Keywords: Cannulated cancellous screws, dual locking plate, Rasmussen scoring system, single lateral locking plate


How to cite this article:
Jain N, Agarwal S, Nagaich A. Comparison of dual plating with single lateral locking plate supplemented with two medial cannulated cancellous screws for AO type C tibial plateau fractures—An experience from central India. J Bone Joint Dis 2022;37:146-51

How to cite this URL:
Jain N, Agarwal S, Nagaich A. Comparison of dual plating with single lateral locking plate supplemented with two medial cannulated cancellous screws for AO type C tibial plateau fractures—An experience from central India. J Bone Joint Dis [serial online] 2022 [cited 2023 Feb 6];37:146-51. Available from: http://www.jbjd.in/text.asp?2022/37/3/146/363852




  Introduction Top


Proximal tibia fractures accounts for 1% of all fractures and up to 8% in elderly age groups.[1] Of these fractures, most common is lateral tibial plateau fractures accounting for 70% followed by medial and bicondylar tibial plateau fractures accounting for 15% each.[2]

Tibia plateau fracture occurs when there is either varus or valgus force combined with axial load from femoral condyle.[3],[4] The location and amount of force applied decides the fracture pattern.[4] Lateral plateau injury usually occurs following a low-energy load, whereas medial plateau or a combination of both medial and lateral fractures occurs due to high-energy axial loads. There is also soft-tissue damage in high-grade tibial plateau fractures.
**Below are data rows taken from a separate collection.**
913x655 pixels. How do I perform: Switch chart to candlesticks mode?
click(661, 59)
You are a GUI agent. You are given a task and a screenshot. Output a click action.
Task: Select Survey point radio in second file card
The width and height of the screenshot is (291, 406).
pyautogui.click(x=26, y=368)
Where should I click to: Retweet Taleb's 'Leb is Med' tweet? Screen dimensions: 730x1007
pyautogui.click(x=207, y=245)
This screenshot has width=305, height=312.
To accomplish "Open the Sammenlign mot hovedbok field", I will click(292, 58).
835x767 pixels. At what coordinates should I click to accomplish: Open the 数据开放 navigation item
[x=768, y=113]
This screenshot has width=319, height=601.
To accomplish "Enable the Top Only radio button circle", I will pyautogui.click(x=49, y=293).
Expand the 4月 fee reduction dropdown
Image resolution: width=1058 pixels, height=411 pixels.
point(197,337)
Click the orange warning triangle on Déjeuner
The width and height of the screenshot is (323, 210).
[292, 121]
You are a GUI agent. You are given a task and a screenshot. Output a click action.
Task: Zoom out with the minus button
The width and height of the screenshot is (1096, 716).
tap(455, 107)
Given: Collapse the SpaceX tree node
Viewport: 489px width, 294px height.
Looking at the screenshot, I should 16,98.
Orthopedic surgeon has several challenges to treat high-grade tibial plateau fractures.

Several fixation methods such as unilateral fixation with a single plate, dual-plate, a hybrid external fixator, or a less-invasive stabilizing system are currently being used for the treatment of tibial plateau fractures.[5],[6],[7] All of these techniques have their own pros and cons, and there is no clear unanimity that which techniques have the best outcome. Dual plating provides greater mechanical strength than a single lateral locked plate,[8],[9] whereas single lateral locked plate ensured reliable fixation.[10],[11],[12],[13] Single lateral plating has been advocated as a means of decreasing the risk of skin and ligament damage and surgical site infection.[14],[15],[16]

Medial support may become stronger in single lateral locking plating when supplemented with medial cannulated cancellous (CC) screws by decreasing the secondary displacement and varus collapse. Therefore, the aim of the present study was to evaluate the radiological and clinical outcomes of dual locking plate via two incision technique versus lateral locking plate supplemented with two medial CC screws in Arbeitsgemeinschaft für Osteosynthesefragen (AO) type C proximal tibial fractures. Our hypothesis was that single lateral plate supplemented with medial CC screws can provide stable fixation and prevent loss of reduction and varus collapse in all AO type 41C fractures, thus reducing the necessity of using dual plating and minimizing wound-related complications.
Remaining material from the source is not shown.